At present, these are not required to be in the public documentation.
Merely, the requirement is that the CA "documents" - i.e. it is presently
acceptable to only include this documentation in information provided to
the auditors.


> Second, while verifying that the applicant indeed represents a
> specific real organization is a difficult problem, in the case where
> the country that the certificate designates operates an
> online-queryable database of registered businesses, associations,
> etc., it should be entirely feasible to eliminate the failure mode
> where the certificate's organization field is (absent documented
> transformations permitted under the Baseline Requirements) not
> canonically equivalent (in the Unicode sense) to the name of any
> organization registered in the country that the certificates
> designates.
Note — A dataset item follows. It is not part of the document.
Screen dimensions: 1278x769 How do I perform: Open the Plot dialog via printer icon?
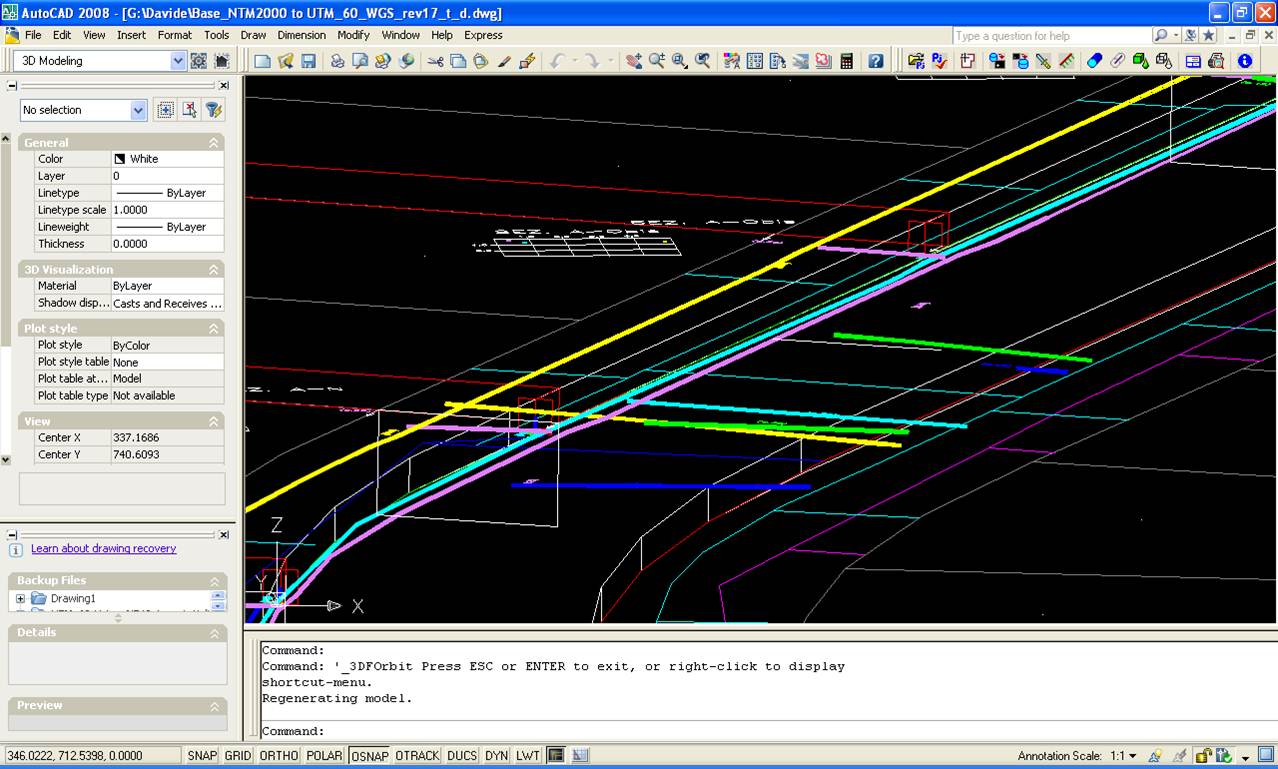point(336,61)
That (inferring from the certificate for
> www.alandsbanken.fi) there isn't technical process that would by
> necessity remove diacritical marks from the organization field and
> that the certificate for www.saastopankki.fi has them removed is
> strongly suggestive that DigiCert's process for validating
> Finland-based organization does not include as a mandatory part either
> the retrieval of the organization's name via an online API to the
> business registry or a human CA representative copying and pasting the
> organization's name from a browser view to the business registry.
>

The Baseline Requirements do not dictate the datasource used in various
jurisdictions. Thus even when there is a canonical source through
legislation, the BRs do not require its use.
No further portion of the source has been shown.